Kepala Pelaksana BPBD Kabupaten Simalungun Budiman Silalahi menyebutkan pusat gempa diperkirakan berada di sekitar Kecamatan Sidamanik dan Pamatang Sidamanik. "Informasi ini tercatat dalam data aplikasi INARISK (Indonesia Risk Management)," kata Budiman dalam keterangan tertulisnya, Sabtu malam.
Usai guncangan terjadi, BPBD Simalungun langsung memerintahkan jajarannya untuk memantau kondisi di seluruh wilayah. Pemantauan dilakukan terhadap 32 kecamatan, 386 nagori, dan 27 kelurahan.
Hasil pengecekan sementara menunjukkan tidak terdapat dampak maupun kerusakan yang membahayakan akibat gempa tersebut. "Dalam menyikapi situasi ini, telah dilakukan penilaian dan pengecekan menyeluruh di lokasi-lokasi yang berpotensi terdampak," ujarnya.
Pemerintah Kabupaten Simalungun meminta masyarakat tidak panik meski merasakan guncangan cukup kuat. Sekretaris Daerah Kabupaten Simalungun Mixnon Andreas Simamora memastikan kondisi wilayah secara keseluruhan masih aman setelah gempa terjadi.
"Kami tetap berkoordinasi dengan pihak Kecamatan dan Nagori (Desa) dalam memantau situasi," kata Mixnon. Para camat dan pangulu atau kepala desa juga diminta tetap siaga serta mewaspadai kemungkinan terjadinya gempa susulan.

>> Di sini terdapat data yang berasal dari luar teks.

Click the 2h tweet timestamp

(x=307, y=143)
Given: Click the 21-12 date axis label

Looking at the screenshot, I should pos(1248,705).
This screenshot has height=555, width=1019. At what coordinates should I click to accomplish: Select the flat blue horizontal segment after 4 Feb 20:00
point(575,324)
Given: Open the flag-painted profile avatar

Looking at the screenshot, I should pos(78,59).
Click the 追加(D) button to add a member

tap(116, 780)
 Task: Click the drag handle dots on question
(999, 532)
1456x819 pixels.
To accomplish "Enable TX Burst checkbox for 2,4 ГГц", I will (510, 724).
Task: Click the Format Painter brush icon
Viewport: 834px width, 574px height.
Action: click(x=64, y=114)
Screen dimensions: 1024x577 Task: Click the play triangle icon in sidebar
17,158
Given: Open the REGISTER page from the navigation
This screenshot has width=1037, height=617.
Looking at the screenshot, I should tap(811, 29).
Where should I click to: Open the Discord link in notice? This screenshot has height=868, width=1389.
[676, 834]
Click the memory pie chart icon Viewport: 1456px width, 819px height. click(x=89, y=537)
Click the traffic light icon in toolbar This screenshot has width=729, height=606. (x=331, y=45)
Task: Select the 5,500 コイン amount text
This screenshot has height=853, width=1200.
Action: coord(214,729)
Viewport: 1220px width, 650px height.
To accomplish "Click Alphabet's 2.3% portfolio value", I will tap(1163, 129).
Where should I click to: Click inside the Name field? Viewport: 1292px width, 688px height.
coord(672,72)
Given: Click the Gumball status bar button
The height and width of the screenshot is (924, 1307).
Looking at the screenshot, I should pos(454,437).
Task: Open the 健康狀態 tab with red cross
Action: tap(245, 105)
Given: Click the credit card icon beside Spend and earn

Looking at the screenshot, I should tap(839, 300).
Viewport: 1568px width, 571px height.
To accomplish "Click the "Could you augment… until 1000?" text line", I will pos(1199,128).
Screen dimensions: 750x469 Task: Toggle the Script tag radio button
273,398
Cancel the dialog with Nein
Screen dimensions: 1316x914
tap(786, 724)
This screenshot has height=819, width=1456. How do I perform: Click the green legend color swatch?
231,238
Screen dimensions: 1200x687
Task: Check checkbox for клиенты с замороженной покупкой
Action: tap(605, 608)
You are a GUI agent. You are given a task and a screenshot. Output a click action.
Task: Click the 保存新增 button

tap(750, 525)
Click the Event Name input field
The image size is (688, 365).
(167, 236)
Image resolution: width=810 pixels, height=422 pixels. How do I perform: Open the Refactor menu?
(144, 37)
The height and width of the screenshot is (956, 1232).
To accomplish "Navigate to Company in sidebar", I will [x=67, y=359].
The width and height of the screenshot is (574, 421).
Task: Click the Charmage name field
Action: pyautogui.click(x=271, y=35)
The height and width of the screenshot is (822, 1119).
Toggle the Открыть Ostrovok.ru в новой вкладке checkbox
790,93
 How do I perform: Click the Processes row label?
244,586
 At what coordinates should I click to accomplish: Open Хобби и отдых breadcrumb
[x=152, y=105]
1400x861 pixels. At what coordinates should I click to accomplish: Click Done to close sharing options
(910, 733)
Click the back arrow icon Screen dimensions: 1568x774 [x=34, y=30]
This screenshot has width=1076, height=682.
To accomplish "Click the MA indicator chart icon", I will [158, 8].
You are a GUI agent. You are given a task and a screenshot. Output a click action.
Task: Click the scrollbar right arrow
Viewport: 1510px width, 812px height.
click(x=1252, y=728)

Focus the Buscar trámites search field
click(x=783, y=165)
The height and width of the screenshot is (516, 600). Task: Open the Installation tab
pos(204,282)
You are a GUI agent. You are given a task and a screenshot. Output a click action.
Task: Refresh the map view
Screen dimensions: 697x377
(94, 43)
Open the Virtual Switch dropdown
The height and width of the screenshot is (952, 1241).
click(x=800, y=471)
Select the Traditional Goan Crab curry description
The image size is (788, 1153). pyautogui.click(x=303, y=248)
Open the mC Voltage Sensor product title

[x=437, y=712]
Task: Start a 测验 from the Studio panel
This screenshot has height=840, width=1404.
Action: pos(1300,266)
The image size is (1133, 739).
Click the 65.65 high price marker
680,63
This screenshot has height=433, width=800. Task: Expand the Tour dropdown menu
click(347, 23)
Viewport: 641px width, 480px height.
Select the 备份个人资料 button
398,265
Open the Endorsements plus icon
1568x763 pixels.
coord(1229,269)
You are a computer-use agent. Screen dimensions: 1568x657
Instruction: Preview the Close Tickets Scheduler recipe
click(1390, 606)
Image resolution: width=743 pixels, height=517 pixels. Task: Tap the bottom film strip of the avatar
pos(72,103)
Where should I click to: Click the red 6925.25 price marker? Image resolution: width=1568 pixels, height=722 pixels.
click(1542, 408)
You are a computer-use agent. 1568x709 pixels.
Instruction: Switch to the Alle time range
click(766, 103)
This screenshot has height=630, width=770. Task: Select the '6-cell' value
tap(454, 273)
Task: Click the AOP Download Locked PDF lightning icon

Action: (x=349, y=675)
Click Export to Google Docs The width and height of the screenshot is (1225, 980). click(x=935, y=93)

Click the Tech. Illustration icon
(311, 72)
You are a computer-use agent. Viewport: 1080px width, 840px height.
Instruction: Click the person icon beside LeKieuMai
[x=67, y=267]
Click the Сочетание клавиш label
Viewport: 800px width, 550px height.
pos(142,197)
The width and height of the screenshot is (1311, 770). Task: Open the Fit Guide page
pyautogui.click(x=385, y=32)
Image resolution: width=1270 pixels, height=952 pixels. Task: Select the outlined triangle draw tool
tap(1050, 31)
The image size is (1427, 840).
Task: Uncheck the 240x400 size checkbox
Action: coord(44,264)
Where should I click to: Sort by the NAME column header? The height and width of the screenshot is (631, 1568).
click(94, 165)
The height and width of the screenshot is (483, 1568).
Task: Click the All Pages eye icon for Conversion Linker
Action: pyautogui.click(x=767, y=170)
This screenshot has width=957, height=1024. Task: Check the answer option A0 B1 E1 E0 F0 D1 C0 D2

Guncangan gempa tidak hanya dirasakan warga Simalungun. Di kawasan perbatasan Kabupaten Toba dan Simalungun, tepatnya di sekitar Jalan Justin Sirait, Kecamatan Ajibata, Kabupaten Toba, getaran juga terasa jelas.
Di Pelabuhan KMP Ferry Ihan Batak, Danau Toba, sejumlah calon penumpang sempat berhamburan keluar dari gedung setelah merasakan guncangan. Video amatir yang beredar menunjukkan situasi warga di sekitar pelabuhan saat gempa terjadi. Guncangan disebut berlangsung singkat dan tidak menimbulkan kerusakan maupun dampak membahayakan bagi warga di lokasi.